== PASSAGE SHOWN ==
We talk a lot about using amino acid therapy to help correct underlying neurotransmitter imbalances to help people overcome disorders such as depression, anxiety, OCD, ADD/ADHD, trichotillomania, migraines, obesity, fibromyalgia and insomnia. However, recent research has shown that you may be able to fine-tune your mental and emotional states by using the right combination of probiotics.

Probiotics – good for your (brain) health

Probiotics are the “good” bacteria that normally reside in your gut. It is known that if  these bacteria become imbalanced in some way (due to illness, improper diet or toxin exposure), a condition called “dysbiosis” results, which can have many dire consequences including decreased immunity, improper immune function, food allergies, inflammation, indigestion and numerous other physical disorders. However, until recently it was not known that these bacteria can also generate neurotransmitters that can also affect your brain, impacting your mental and emotional states.

Researchers at Texas Tech University Health Sciences Center found that the following bacteria can produce neurotransmitters in the gut:

Bacteria Neurotransmitter
Lactobacillus, Bifidobacterium GABA
Escherichia, Bacillus, Saccharomyces Norepinephrine
Candida, Streptococcus, Escherichia, Enterococcus Serotonin
Bacillus, Serratia Dopamine
Lactobacillus Acetylcholine


This could mean that the microbial balance in your gut could be a key player in improving and maintaining your neurotransmitter levels. It also provides more scientific evidence for something that we routinely see in the clinic – that many people with gastrointestinal disorders develop or have one or more disorders related to neurotransmitter imbalance and that correctly the underlying gastrointestinal disorder is imperative to long-term recovery.

Think of it like this – the gastrointestinal disorder (like IBS, Crohn’s disease, food allergies or Celiac’s disease) is like a hole in a bucket, causing neurotransmitter levels to decline (or become imbalanced). In order to fill the bucket back up (using amino acid therapy) over time, you have to first fix the hole.

Certain gastrointestinal disorders create neurotransmitter imbalances through inflammatory, immune or genetic influences. This research provides another potential way to explain, and address, the resulting neurotransmitter dysfunction. Obviously, more research needs to be done to define just how this can be useful in real life, but for now, it seems logical that anyone that suffers from disorders associated with neurotransmitter imbalance must heal any underlying gut issues while restoring proper neurotransmitter balance using amino acid therapy to achieve long term success.

== WHAT TO WORK ON ==
1 – From the passage on probiotics and brain health, copy the text starting at "Think of it" and ending at "long term success.".
2 – In the passage on probiotics and brain health, which bacteria are listed as producing dopamine?

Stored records
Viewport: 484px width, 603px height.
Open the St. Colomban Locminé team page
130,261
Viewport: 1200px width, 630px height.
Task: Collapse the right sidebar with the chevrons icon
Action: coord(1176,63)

== OUTPUTS BY TASK ==
1 –
Think of it like this – the gastrointestinal disorder (like IBS, Crohn’s disease, food allergies or Celiac’s disease) is like a hole in a bucket, causing neurotransmitter levels to decline (or become imbalanced). In order to fill the bucket back up (using amino acid therapy) over time, you have to first fix the hole.

Certain gastrointestinal disorders create neurotransmitter imbalances through inflammatory, immune or genetic influences. This research provides another potential way to explain, and address, the resulting neurotransmitter dysfunction. Obviously, more research needs to be done to define just how this can be useful in real life, but for now, it seems logical that anyone that suffers from disorders associated with neurotransmitter imbalance must heal any underlying gut issues while restoring proper neurotransmitter balance using amino acid therapy to achieve long term success.

2 – Bacillus and Serratia.